Fiat really should have tried harder to hold onto their brilliant designer Vittorio Jano. However in 1923 he was reputedly persuaded by no less than Enzo Ferrari to join Alfa Romeo; from then on he was vital in helping his new employer snatch the racing crown from his old one. Eventually he was responsible for producing what is probably the most successful car that Alfa Romeo built; the 6C 1750.

In common with many other cars at the time, the 6C series was built as a rolling chassis; in other words the buyer bought the basic car less the bodywork, which was then usually fitted by a specialist coachbuilder. As a result there were many different types of 6C, from two seater racing cars to coupes but the most popular models produced were sports cars which could also be used for racing. Initially produced with a 1500 cc straight six cylinder engine with an optional supercharger the engine size was upgraded in 1929 to 1750 cc, and this became for several years absolutely unbeatable on the race track.

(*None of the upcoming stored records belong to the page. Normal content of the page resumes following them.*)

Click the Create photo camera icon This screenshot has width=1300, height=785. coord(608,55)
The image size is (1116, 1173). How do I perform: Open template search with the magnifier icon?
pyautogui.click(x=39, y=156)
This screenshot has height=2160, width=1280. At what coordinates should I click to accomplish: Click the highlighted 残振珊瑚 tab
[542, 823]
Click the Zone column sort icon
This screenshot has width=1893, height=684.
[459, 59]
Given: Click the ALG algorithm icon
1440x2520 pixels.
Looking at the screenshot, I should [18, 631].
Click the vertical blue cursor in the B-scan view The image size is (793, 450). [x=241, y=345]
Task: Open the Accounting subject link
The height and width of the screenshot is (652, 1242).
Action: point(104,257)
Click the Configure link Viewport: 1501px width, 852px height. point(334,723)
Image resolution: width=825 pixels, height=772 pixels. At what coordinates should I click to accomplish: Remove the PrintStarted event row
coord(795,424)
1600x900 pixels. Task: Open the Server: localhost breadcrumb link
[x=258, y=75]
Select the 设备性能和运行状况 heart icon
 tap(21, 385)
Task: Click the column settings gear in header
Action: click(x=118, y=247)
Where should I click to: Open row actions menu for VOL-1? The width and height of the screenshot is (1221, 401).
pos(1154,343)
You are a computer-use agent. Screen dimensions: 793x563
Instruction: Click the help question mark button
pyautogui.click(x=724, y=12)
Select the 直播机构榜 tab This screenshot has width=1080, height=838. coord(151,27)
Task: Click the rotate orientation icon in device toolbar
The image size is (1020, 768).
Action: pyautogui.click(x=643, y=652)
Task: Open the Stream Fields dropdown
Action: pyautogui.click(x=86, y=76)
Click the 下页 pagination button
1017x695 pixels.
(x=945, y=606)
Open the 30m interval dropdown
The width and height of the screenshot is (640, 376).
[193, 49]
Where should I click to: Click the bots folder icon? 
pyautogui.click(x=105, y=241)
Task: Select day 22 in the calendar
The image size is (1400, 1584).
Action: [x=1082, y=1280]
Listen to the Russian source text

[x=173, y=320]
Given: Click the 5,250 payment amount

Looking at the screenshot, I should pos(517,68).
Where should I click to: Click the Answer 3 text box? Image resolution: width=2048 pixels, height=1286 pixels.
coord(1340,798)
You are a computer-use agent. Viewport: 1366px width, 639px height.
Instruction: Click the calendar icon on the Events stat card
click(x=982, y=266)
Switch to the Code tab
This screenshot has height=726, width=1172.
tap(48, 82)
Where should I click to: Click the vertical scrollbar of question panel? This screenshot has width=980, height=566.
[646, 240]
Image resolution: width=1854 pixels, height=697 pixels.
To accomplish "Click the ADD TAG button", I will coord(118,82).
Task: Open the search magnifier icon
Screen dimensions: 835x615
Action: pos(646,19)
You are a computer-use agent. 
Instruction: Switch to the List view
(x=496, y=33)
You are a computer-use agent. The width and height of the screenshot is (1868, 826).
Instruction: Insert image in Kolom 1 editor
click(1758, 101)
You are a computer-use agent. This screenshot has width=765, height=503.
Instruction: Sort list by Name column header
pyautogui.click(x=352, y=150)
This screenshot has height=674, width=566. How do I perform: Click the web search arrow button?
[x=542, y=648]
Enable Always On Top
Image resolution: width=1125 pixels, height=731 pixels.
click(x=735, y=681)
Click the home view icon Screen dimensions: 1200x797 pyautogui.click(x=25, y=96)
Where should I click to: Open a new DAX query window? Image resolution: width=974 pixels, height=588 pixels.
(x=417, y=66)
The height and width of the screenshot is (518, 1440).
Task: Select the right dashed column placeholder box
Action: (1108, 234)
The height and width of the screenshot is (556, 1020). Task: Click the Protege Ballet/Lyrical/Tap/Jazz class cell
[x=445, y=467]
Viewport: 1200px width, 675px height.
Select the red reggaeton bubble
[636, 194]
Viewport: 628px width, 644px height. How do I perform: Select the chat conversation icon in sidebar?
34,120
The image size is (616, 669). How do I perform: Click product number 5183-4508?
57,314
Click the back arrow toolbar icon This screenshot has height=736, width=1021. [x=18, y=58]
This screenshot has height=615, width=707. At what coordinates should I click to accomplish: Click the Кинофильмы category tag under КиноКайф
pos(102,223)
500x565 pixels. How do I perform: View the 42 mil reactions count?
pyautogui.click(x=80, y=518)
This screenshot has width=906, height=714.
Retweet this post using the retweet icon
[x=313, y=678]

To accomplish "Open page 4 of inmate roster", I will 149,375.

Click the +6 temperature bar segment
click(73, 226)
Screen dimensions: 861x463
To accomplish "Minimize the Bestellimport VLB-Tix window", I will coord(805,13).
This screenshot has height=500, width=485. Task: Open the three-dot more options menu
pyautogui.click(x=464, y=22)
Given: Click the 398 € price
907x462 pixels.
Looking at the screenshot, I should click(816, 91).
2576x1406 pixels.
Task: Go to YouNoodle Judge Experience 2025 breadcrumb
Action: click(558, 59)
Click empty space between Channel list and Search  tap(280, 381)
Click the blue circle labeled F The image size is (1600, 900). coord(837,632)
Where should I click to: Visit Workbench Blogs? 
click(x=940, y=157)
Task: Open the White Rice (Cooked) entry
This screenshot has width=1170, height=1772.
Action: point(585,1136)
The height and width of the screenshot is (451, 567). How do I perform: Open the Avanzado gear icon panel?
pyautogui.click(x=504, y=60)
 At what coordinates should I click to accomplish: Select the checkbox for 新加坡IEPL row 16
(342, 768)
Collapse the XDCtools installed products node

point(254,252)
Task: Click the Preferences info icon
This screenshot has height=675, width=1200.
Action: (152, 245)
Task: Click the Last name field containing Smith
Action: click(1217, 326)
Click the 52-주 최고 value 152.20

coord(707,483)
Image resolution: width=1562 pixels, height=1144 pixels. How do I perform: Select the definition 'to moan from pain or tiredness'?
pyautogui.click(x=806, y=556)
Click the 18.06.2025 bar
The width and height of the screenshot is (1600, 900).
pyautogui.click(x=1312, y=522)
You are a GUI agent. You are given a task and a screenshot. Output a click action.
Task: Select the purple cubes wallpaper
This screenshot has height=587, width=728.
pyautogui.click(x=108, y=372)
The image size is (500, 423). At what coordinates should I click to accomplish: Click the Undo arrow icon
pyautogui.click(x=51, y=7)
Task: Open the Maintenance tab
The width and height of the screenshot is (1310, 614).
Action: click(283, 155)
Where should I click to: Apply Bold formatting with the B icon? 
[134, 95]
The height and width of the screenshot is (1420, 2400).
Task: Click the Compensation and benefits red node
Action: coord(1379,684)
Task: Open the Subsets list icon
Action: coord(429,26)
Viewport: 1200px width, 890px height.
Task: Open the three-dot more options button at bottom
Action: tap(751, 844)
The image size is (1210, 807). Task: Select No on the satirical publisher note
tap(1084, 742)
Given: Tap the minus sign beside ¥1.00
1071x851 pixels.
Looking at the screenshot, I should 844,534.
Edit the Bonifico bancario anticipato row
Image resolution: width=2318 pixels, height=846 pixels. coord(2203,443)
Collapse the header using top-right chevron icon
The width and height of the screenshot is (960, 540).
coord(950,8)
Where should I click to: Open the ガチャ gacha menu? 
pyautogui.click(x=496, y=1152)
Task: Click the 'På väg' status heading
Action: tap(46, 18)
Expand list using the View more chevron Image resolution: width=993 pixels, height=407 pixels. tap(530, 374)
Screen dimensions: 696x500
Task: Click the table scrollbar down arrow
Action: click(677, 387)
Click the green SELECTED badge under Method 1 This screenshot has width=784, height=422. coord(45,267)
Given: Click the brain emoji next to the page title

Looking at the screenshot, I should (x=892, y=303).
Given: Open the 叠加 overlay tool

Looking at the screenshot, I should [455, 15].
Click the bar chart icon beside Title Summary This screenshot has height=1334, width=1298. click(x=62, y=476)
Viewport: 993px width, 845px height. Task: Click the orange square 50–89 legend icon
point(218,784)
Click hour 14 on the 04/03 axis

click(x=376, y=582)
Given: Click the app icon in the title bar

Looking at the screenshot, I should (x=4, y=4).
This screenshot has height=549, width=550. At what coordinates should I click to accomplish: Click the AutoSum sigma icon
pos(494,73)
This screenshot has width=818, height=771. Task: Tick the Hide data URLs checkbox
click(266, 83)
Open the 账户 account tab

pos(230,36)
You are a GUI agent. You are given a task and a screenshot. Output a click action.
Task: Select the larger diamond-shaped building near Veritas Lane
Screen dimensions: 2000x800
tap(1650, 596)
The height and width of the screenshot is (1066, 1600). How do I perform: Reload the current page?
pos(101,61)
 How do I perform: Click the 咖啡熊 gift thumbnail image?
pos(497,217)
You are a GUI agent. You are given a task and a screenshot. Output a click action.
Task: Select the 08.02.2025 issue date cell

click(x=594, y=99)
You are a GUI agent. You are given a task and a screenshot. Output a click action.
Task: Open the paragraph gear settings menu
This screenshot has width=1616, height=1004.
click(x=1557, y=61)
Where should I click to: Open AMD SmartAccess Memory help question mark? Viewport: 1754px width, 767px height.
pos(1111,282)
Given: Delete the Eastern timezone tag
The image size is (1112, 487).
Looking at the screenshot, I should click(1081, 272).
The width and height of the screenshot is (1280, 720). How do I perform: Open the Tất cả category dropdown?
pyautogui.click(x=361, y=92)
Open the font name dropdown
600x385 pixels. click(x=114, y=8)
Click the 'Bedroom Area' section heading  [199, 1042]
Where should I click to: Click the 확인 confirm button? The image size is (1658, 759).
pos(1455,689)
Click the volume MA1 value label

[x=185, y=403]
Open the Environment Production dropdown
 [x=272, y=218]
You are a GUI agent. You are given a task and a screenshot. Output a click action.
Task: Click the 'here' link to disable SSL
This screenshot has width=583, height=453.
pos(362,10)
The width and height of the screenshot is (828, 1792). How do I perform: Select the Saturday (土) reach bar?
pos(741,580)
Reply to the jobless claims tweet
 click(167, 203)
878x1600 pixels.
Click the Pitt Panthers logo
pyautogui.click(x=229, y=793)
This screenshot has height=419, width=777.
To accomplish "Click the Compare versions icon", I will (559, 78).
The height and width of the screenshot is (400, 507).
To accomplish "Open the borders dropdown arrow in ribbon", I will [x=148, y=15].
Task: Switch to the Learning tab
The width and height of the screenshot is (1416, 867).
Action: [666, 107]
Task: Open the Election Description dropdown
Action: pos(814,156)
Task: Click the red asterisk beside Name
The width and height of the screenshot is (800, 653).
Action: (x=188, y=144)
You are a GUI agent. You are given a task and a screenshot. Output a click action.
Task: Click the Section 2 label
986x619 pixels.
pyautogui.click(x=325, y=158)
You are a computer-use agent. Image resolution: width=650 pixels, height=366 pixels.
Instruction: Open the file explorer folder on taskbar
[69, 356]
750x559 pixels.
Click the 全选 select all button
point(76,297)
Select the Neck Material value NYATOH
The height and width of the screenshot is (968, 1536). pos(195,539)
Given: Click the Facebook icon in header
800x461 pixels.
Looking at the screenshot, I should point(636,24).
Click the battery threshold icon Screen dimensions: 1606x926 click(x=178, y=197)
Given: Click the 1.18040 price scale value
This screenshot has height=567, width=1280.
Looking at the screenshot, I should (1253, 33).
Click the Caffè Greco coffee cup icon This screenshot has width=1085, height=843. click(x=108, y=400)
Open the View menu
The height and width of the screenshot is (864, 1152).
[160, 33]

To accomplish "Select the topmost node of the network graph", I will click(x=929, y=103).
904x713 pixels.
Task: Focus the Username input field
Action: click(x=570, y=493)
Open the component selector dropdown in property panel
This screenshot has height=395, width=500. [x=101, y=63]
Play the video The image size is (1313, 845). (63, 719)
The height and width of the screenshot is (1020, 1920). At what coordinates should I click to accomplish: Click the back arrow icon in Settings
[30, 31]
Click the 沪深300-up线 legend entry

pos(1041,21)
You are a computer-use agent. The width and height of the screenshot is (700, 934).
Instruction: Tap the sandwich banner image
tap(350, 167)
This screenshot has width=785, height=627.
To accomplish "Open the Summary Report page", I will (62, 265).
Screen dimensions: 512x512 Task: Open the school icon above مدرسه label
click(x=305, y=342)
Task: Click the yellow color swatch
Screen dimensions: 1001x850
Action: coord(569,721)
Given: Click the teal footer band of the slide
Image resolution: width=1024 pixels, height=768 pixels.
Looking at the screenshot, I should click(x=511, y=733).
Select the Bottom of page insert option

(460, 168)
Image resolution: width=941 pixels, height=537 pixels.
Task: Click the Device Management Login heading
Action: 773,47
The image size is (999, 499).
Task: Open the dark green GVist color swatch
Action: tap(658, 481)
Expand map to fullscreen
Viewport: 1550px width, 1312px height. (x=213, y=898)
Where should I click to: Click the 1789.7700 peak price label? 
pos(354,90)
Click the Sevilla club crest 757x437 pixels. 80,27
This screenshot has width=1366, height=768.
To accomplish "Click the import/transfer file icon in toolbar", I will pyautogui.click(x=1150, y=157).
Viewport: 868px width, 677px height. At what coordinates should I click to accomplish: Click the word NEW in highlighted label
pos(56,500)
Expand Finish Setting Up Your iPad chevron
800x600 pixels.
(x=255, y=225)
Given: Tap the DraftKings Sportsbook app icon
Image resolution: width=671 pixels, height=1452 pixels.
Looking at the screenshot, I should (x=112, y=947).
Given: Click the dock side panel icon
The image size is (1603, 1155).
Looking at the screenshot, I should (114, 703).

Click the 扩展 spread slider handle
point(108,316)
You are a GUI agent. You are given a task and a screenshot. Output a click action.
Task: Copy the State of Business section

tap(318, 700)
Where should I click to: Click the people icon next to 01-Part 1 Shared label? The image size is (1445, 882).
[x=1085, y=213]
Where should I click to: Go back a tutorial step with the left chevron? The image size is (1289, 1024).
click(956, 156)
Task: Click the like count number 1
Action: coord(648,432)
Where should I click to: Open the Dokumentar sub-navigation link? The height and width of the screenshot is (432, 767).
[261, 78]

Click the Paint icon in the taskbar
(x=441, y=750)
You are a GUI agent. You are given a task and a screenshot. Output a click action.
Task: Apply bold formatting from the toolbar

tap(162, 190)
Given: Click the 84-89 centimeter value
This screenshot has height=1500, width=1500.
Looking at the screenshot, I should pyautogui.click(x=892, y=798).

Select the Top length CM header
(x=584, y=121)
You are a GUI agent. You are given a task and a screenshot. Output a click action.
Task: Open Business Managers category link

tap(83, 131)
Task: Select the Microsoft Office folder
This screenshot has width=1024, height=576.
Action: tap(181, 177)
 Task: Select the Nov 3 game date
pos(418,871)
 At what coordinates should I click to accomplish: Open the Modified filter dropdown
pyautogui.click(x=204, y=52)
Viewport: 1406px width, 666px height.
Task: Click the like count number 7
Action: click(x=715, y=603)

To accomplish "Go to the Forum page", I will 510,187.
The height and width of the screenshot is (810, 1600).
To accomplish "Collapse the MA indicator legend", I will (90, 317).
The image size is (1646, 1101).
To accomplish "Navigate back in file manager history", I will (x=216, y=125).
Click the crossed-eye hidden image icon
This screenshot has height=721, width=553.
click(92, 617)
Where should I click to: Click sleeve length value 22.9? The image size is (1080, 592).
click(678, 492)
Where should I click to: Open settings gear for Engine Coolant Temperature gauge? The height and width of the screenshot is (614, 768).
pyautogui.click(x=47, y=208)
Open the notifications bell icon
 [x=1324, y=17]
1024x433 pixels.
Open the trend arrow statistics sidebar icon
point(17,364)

Back in those days the Mille Miglia, or 1000 miles, which was limited to unmodified production cars, was amongst the most prestigious races in the world and it was an endurance race over approximately 1000 Roman miles from Brescia in Lombardy to Rome and back. Roads were closed specially for the race and anything up to, and sometimes exceeding, 1 million spectators watched it. In 1929 a 6C 1750 not not only won this race (other 1750s occupied the next three places as well, completely wiping out the compatition) but every single one that it was entered for that year. It also came in first in Grand Prixs in Belgium, Spain and at Monza, the Ulster TT and the Brooklands Double 12. The following year a 1750 took the chequered flag again at the Mille Miglia as well as at the 24 Hours Of Spa endurance race; the third time that an Alfa Romeo 6C had come in first.

Several different versions of the 1750 were produced and the racing successes meant that it sold well as a road car, which could be used as a racer if necessary; a total of around 2500 were built, including one, it has been said, for no less than Italian dictator Benito Mussolini himself.

It is now a highly prized car; on the rare occasions that they come up for sale the asking prices are in excess (sometimes greatly in excess) of £1 million. A lot less than the £26,000 or so that Mussolini is said to have paid for his!